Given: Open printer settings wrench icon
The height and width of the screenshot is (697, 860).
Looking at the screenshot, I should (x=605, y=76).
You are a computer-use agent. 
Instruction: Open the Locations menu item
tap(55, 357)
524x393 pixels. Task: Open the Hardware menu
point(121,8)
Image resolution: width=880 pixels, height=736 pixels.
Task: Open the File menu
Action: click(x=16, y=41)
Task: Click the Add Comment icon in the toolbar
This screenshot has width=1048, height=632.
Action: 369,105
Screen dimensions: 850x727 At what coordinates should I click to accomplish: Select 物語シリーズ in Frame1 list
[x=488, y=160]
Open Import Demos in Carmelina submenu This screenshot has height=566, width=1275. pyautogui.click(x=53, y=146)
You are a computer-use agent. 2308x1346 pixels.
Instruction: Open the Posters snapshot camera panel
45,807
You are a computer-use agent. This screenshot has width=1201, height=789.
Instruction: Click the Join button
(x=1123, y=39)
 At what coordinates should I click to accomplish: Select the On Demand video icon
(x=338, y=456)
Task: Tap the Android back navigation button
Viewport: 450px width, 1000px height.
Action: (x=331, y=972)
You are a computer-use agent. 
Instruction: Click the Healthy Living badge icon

● ● ● ●

### PROBLEM TO WORK ON
Reproduce the material without any changes, from its very first line up to and including the line that contains "Action: (x=331, y=972)".

### TASK RESPONSE
Given: Open printer settings wrench icon
The height and width of the screenshot is (697, 860).
Looking at the screenshot, I should (x=605, y=76).
You are a computer-use agent. 
Instruction: Open the Locations menu item
tap(55, 357)
524x393 pixels. Task: Open the Hardware menu
point(121,8)
Image resolution: width=880 pixels, height=736 pixels.
Task: Open the File menu
Action: click(x=16, y=41)
Task: Click the Add Comment icon in the toolbar
This screenshot has width=1048, height=632.
Action: 369,105
Screen dimensions: 850x727 At what coordinates should I click to accomplish: Select 物語シリーズ in Frame1 list
[x=488, y=160]
Open Import Demos in Carmelina submenu This screenshot has height=566, width=1275. pyautogui.click(x=53, y=146)
You are a computer-use agent. 2308x1346 pixels.
Instruction: Open the Posters snapshot camera panel
45,807
You are a computer-use agent. This screenshot has width=1201, height=789.
Instruction: Click the Join button
(x=1123, y=39)
 At what coordinates should I click to accomplish: Select the On Demand video icon
(x=338, y=456)
Task: Tap the Android back navigation button
Viewport: 450px width, 1000px height.
Action: (x=331, y=972)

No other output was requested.